## Your objective:
Would you copy only the lines below, from the one containing "Task: Switch to the PUBLISH tab" through the very last one, leaving the pictures out?

-*-*-

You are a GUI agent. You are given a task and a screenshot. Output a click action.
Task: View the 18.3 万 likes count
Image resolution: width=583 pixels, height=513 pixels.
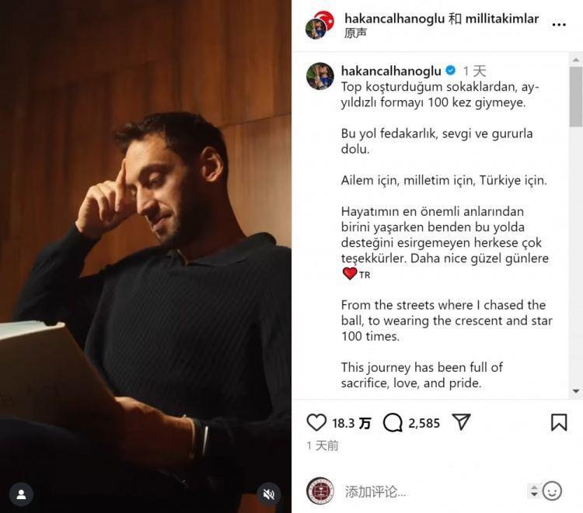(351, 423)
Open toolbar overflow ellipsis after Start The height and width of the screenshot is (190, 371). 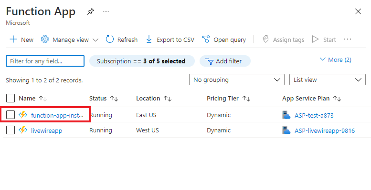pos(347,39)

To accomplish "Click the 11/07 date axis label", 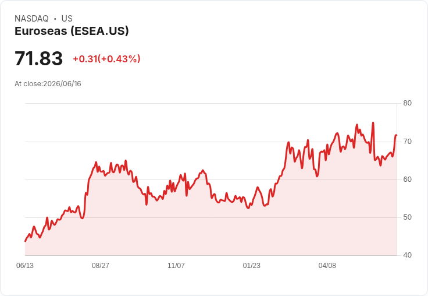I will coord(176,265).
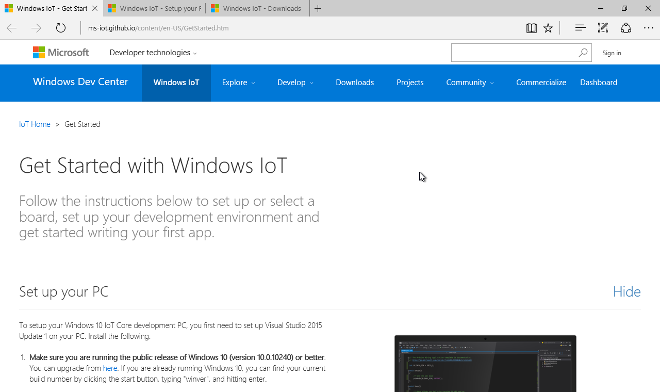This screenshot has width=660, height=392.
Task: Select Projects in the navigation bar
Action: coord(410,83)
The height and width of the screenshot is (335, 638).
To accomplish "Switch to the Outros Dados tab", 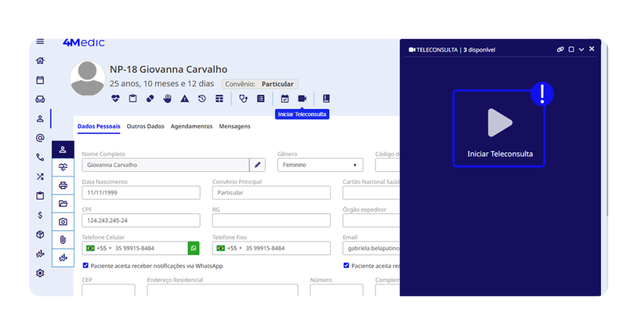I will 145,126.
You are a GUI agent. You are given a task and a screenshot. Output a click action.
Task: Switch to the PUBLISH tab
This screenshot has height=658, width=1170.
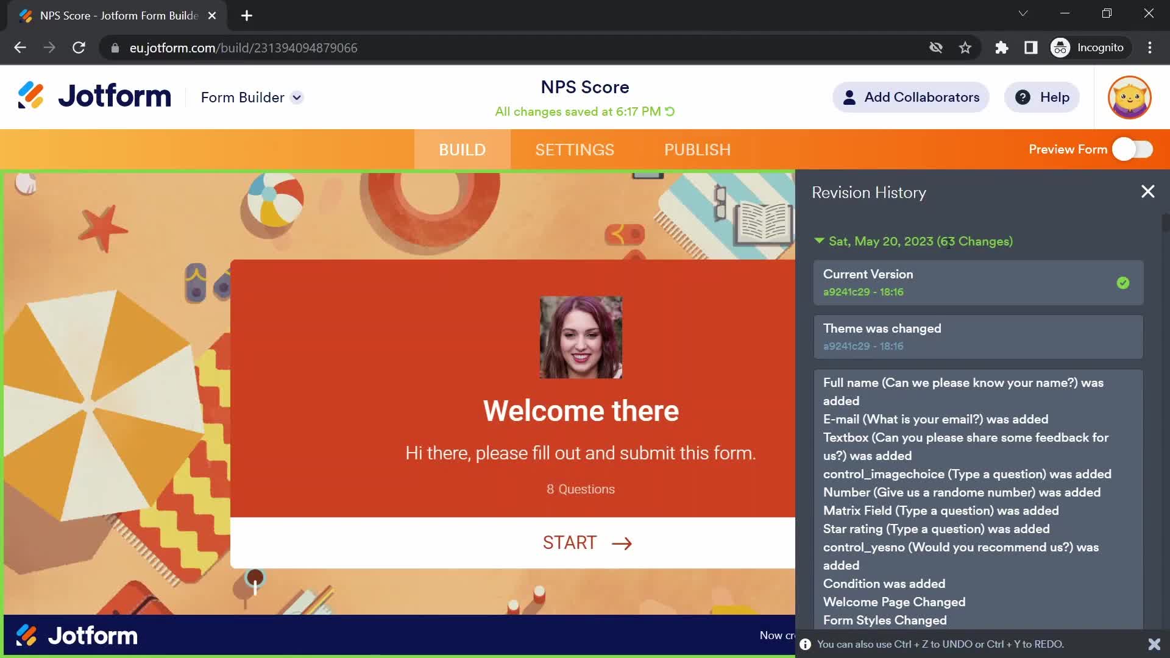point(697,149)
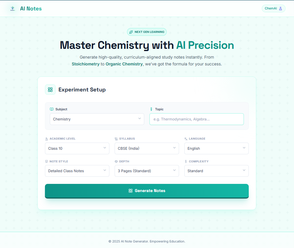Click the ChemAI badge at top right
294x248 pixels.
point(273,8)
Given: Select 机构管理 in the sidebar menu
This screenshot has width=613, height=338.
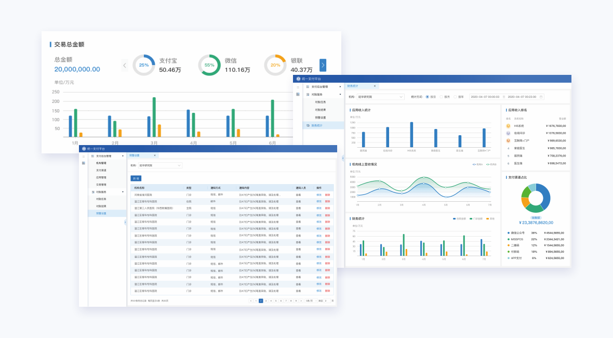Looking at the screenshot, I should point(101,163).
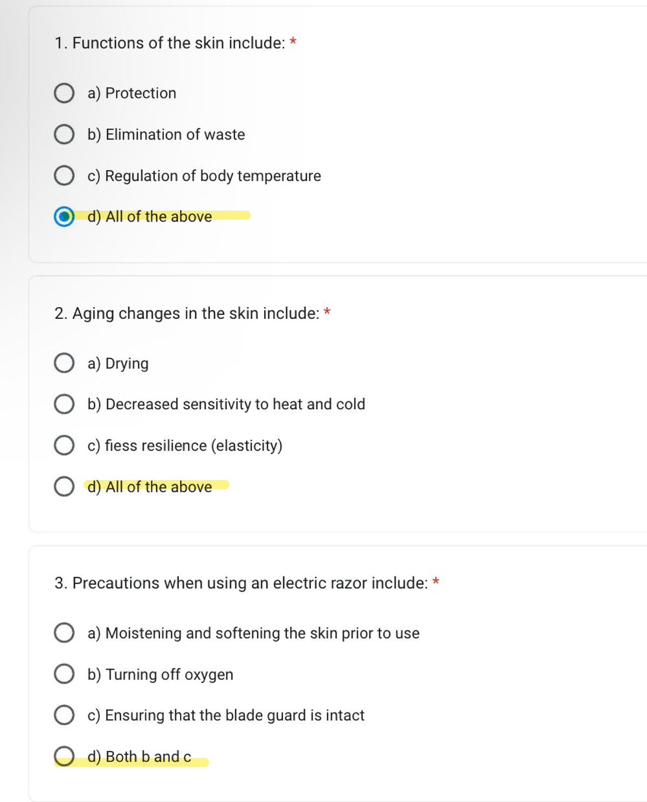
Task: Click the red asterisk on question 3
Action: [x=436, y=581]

-*-*-

## Task output:
Task: Switch to the PUBLISH tab
This screenshot has height=658, width=1170.
point(697,149)
Click the ChemAI badge at top right
294x248 pixels.
point(273,8)
Given: Select 机构管理 in the sidebar menu
This screenshot has width=613, height=338.
Looking at the screenshot, I should point(101,163).
Task: Click the red asterisk on question 3
Action: [x=436, y=581]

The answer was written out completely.